Soldiers fought for their duty

Published 8:35 am Friday, June 8, 2012

Editor’s Note: This column is part of a series of local, historic articles written by members of the Urquhart-Gillette Camp 1471 Sons Of Confederate Veterans in commemoration of the 150th anniversary of the Civil War.

by Vulpe Boykin

After reading so many articles in numerous publications making compelling arguments backed up by historical documentation as to the cause of the War Between the States or Civil War, depending what you call it, due mostly to the region of the country you are from.

Convincing arguments can be made for any of the many things that scholars believe caused the war, or any combination thereof. What causes much disagreement it seems is when one is arguing about what governments and their politicians stated that the causes of the war were and others are arguing about what the cause was that the individual soldier was fighting for.

They sometimes believe they are arguing the same subject and are not. If you read the letters of the actual soldiers that fought the war, those of the rank of sergeant and below, as I have, it is very obvious that if you were to be able to go back in time and ask them why they were willing to fight, you would get a different answer from almost every soldier you ask.

Their letters say they were fighting because the “Yankees” were down here, because they wanted to preserve the Union, because it was their duty as a citizen of their state, because they wanted to protect their hearth and family, because they had to have the bonus money they received to join to help their family that just came from Ireland to survive, because they wanted the money they were paid to be substitutes by someone drafted that did not want to serve and because they were drafted, both sides had a draft.

Although I cannot say there are none, I have not read a single letter written by a Southern soldier that said he was fighting to preserve slavery and very few from Northern soldiers that mentioned slavery at all, but have read several from each side that definitely stated they were not fighting for anything to do with slavery one way or the other.

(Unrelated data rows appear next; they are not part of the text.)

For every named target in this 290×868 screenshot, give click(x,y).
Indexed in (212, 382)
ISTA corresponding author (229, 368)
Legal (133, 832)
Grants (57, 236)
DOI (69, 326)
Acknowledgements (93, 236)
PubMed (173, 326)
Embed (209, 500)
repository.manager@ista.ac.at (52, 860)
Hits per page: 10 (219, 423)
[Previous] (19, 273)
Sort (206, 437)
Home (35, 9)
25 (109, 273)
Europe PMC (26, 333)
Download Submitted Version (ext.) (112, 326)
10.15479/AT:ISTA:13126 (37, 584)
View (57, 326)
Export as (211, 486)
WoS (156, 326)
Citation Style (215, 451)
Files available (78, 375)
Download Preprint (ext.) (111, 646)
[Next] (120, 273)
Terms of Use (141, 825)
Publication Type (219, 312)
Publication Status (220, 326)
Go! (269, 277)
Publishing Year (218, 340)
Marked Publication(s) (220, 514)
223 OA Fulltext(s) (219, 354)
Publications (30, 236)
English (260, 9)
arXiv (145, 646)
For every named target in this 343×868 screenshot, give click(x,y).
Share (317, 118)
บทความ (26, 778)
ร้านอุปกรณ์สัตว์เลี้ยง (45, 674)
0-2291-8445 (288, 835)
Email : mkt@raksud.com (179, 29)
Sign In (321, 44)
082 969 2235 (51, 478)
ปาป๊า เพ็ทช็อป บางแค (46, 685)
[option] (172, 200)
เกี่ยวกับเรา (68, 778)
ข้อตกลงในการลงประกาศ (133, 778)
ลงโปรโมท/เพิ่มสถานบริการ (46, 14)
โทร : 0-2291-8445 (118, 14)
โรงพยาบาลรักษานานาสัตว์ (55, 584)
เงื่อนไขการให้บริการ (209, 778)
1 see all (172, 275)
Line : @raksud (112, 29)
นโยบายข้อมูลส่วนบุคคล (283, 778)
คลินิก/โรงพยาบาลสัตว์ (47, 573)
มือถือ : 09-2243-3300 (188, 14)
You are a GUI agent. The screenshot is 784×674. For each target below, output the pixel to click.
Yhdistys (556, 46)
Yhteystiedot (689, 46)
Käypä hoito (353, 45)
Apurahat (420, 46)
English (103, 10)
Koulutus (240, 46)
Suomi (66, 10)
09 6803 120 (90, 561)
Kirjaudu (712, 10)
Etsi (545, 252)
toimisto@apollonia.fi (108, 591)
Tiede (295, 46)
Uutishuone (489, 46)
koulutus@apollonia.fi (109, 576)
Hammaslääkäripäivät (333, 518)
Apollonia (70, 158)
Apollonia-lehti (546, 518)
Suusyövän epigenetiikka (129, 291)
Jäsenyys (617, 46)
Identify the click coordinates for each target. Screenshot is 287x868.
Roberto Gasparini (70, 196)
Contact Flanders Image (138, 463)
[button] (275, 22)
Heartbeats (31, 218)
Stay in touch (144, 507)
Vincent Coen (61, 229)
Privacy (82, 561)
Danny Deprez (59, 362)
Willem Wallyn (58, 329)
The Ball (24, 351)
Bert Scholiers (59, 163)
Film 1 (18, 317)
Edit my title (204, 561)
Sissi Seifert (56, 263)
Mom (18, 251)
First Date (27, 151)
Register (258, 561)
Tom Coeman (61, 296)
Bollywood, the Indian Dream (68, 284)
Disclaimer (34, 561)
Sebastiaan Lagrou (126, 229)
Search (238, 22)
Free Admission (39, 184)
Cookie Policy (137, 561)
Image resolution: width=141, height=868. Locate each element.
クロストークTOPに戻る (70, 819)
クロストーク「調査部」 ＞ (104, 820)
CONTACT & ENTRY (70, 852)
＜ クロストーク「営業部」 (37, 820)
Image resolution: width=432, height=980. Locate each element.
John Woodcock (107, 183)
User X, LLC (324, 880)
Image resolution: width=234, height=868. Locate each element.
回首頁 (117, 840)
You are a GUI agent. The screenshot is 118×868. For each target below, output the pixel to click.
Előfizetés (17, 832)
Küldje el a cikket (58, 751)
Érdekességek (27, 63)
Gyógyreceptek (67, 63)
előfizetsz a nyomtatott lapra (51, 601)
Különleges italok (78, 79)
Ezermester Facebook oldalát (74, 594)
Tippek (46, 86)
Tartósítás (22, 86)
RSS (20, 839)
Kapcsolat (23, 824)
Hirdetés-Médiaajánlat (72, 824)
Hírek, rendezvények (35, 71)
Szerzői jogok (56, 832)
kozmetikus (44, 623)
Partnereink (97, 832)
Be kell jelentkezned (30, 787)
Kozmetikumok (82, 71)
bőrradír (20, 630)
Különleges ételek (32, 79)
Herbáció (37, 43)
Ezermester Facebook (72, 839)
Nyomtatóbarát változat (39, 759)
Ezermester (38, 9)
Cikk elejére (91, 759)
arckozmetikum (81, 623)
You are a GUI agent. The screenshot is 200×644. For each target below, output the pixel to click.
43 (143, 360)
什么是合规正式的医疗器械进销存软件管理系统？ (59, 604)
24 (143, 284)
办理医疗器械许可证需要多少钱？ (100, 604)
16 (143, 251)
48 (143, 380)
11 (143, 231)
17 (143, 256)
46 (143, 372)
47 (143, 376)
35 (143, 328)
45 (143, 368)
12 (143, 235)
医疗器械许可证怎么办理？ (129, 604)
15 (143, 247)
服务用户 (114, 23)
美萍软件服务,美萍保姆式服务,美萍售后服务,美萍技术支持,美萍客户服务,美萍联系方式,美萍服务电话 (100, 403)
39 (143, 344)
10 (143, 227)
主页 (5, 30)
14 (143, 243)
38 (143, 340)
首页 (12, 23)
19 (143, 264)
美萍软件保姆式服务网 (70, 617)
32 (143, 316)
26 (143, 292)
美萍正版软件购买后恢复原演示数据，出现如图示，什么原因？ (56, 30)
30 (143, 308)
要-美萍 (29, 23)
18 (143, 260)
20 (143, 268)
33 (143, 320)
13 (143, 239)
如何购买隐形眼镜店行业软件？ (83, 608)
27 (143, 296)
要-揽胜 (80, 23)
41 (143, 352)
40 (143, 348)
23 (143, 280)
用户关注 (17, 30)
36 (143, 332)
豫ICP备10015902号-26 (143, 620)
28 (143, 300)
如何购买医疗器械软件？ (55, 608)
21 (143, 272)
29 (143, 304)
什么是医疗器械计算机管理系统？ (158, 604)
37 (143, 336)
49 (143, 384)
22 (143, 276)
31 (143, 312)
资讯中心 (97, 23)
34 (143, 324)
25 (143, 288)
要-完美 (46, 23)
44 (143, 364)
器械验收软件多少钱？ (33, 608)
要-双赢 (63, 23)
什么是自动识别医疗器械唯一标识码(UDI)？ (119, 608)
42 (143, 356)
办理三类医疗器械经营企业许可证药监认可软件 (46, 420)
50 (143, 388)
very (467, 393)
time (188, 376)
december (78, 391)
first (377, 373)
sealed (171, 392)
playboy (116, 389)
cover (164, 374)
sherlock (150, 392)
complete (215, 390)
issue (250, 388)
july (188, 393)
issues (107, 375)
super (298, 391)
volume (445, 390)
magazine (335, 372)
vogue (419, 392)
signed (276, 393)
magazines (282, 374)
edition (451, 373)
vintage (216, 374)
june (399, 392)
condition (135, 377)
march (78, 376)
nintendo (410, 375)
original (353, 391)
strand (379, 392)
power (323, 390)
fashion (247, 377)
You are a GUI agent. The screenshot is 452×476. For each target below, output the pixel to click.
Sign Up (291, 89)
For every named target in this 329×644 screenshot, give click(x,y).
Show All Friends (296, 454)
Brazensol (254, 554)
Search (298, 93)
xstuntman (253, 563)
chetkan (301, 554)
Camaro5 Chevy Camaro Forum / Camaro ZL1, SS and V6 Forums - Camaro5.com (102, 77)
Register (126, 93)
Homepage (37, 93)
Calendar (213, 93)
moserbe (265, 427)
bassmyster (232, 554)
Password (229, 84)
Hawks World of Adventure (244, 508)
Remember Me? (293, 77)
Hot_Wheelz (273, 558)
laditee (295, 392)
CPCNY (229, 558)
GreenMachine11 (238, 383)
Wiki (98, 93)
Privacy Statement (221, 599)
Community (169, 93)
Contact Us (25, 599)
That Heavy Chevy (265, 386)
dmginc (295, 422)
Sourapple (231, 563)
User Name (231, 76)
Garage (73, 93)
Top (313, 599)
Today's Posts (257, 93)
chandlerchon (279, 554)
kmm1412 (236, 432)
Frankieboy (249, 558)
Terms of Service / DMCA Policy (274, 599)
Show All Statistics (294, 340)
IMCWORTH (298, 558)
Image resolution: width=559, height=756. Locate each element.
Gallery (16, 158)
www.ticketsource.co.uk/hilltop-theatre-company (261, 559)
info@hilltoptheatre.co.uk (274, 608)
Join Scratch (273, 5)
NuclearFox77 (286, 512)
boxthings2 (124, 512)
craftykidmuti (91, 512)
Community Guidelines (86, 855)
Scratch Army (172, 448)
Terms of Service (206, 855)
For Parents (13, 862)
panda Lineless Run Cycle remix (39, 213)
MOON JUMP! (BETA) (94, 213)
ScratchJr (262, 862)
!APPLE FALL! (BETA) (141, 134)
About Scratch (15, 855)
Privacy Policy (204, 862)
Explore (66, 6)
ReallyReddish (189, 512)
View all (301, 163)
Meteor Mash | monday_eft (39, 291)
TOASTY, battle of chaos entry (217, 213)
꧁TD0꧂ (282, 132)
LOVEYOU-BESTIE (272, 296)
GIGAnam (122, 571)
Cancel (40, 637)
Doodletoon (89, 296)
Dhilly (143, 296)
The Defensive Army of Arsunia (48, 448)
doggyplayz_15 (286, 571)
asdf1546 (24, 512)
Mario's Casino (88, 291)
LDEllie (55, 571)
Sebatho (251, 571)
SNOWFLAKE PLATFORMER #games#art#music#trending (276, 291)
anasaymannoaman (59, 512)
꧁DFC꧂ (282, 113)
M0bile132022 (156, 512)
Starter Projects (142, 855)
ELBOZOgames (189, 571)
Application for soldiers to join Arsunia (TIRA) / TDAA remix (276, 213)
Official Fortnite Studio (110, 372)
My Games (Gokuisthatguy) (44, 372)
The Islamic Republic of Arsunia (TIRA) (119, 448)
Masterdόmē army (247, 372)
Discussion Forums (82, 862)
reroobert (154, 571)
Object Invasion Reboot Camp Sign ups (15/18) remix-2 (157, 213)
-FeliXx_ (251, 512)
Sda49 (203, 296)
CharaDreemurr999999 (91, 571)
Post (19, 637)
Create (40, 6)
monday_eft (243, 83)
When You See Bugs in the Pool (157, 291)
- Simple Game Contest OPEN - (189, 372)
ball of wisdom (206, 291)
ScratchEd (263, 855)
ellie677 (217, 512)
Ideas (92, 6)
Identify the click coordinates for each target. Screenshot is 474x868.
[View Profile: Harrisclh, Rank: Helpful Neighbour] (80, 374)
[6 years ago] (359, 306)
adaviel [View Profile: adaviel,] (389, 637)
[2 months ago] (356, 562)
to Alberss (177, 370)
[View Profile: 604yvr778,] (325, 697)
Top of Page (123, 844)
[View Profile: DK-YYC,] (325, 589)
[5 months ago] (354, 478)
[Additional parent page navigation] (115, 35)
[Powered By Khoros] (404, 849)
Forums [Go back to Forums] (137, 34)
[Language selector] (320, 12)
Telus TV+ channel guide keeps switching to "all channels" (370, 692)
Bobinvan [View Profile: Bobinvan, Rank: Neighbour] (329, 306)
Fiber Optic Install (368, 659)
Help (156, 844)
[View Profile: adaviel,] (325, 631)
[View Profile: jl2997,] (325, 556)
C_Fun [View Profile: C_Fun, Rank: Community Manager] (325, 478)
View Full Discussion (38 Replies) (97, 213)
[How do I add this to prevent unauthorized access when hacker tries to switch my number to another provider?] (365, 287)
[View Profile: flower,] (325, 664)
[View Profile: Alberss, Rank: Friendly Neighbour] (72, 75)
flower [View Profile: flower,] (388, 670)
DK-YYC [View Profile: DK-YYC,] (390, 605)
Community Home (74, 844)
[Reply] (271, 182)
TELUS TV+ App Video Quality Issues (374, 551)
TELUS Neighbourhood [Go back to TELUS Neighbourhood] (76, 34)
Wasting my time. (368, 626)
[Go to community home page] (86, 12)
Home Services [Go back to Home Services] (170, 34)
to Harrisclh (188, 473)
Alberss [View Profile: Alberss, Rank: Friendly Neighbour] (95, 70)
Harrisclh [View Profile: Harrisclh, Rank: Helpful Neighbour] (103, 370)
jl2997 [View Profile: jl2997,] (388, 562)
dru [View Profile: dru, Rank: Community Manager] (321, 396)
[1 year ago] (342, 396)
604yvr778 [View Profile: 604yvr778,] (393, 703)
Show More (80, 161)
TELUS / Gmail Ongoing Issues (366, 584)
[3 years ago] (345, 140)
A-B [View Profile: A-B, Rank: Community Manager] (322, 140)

Many of the letters written by Union soldiers immediately after President Lincoln’s Emancipation Proclamation freeing only the slaves that lived in states that had succeeded from the United States (mistakenly most believe this proclamation freed all slaves when it actually freed no slaves) made it very plain they were definitely not fighting for anything to do with slavery and it was obvious they intentionally went to the trouble to mention that fact.

It simply is not logical that the every day middle class citizen who owned no slaves, (according to U.S Census records only somewhere between 2 percent and 4 percent of Southerners were slave owners) and at the price of slaves being an average of $2,000 each when the average middle class worker earned about $250 per year, it being very unlikely that even if he wanted to purchase and maintain slaves, would ever be able to afford to, would leave his home, family and way of life to earn a living to survive for years with very little if any communication with his family or livelihood, continue to suffer great physical hardship and risk everything from his life and health to all of his worldly goods so that someone much wealthier than himself could keep his property no matter what that property was.

The belief that anyone now or in the past would do this defies all reason, common sense and logic. They may have been people of another time but nowhere have I seen or read anything that brings me be to believe that they were less logical than persons of our own time.

I would not risk it all for my neighbor to own a million-dollar home or a Rolls Royce. I do not know why my ancestors fought for the Confederacy.

The only thing I know for a fact is they did. Some were horribly wounded and all left a comfortable non-slave owning life on small farms to risk everything to fight for what I would guess would be different reasons if I were able to go back in time and speak with them.

As to slavery, I do find it interesting that some lay it entirely at the doorstep of the slaveholding states that in 1860 included Maryland, Delaware and the District of Columbia. Also the fact that many major businesses in the North before the war owned stock in plantations and sold products made with slave labor without any moral objection to it.

My research tells me that most soldiers on both sides fought for what they thought was their duty.